[Dataset items]
▼▼▼

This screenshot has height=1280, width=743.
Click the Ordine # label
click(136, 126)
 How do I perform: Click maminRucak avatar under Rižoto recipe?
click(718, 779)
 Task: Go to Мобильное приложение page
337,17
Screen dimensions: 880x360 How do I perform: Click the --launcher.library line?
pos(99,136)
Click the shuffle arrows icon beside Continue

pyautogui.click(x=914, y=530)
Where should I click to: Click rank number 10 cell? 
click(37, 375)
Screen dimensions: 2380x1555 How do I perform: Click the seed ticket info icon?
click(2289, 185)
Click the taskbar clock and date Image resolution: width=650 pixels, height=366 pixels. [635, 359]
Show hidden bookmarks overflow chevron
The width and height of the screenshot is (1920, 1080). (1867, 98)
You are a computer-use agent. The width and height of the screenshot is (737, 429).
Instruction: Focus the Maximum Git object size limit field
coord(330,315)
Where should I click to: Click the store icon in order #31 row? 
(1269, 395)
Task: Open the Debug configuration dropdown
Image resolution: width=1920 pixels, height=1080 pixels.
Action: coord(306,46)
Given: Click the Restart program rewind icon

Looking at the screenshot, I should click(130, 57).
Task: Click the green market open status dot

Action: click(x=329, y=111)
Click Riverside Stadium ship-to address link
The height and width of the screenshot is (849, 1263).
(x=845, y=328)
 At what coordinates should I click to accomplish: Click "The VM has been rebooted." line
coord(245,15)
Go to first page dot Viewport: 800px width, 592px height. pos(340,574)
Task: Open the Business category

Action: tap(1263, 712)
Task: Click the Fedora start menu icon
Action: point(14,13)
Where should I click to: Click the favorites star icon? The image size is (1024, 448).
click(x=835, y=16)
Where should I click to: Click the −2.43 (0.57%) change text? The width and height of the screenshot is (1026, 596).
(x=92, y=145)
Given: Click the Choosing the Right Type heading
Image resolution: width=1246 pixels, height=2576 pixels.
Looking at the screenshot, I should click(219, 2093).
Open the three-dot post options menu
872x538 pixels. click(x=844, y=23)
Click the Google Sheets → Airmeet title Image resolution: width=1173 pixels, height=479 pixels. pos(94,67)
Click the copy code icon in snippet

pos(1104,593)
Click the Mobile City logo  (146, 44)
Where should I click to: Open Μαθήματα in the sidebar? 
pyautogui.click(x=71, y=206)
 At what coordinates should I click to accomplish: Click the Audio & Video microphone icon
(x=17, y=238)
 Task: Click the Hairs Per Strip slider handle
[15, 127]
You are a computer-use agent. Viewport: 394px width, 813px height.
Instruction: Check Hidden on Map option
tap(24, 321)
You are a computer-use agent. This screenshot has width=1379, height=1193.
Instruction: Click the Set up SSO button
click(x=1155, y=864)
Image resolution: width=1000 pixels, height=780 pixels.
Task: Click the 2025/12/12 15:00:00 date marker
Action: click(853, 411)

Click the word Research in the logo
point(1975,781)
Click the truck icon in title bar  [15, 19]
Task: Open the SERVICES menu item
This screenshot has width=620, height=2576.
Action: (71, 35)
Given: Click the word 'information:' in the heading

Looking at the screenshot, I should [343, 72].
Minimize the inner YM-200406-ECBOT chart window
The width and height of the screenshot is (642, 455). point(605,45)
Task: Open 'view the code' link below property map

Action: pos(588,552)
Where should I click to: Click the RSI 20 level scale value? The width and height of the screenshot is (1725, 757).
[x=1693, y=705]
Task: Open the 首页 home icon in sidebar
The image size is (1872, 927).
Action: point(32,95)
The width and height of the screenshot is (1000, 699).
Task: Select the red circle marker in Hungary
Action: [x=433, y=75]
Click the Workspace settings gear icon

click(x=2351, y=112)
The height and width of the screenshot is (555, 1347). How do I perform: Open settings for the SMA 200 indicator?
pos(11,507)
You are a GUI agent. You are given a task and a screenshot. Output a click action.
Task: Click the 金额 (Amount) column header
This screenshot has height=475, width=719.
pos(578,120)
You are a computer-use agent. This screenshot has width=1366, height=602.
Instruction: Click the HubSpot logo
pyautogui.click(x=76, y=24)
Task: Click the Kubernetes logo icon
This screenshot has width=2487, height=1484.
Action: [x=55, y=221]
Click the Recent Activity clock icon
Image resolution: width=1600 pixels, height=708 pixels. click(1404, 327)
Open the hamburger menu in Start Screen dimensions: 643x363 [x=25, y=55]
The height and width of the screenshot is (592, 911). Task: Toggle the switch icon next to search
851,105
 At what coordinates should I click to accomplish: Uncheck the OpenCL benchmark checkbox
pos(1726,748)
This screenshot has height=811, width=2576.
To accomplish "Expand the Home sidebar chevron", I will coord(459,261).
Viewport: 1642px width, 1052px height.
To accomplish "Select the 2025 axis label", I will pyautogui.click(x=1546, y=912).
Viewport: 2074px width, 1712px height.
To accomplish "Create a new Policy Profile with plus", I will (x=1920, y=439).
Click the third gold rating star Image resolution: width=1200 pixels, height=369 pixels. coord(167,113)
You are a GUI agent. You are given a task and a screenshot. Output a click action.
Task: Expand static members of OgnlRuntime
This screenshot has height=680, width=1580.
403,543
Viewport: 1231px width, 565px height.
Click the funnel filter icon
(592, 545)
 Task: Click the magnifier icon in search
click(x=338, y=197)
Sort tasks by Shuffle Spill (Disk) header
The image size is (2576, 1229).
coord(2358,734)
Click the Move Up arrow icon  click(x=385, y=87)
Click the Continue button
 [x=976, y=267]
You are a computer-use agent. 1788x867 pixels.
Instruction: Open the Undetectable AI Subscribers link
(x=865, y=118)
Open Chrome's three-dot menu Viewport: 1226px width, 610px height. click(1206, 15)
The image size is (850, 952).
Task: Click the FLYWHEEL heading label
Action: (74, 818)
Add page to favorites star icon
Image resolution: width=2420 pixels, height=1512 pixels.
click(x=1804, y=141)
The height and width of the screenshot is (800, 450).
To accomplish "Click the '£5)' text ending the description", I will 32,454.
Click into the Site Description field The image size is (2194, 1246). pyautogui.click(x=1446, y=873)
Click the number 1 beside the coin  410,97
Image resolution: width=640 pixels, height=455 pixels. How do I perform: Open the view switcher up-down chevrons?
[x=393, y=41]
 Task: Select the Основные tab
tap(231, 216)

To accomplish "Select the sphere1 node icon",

▲▲▲

YOUR TASK: Please return each line from the entries above that contains the word "will".

THE RESPONSE:
To accomplish "Expand the Home sidebar chevron", I will coord(459,261).
To accomplish "Select the 2025 axis label", I will pyautogui.click(x=1546, y=912).
To accomplish "Create a new Policy Profile with plus", I will (x=1920, y=439).
To accomplish "Click the '£5)' text ending the description", I will 32,454.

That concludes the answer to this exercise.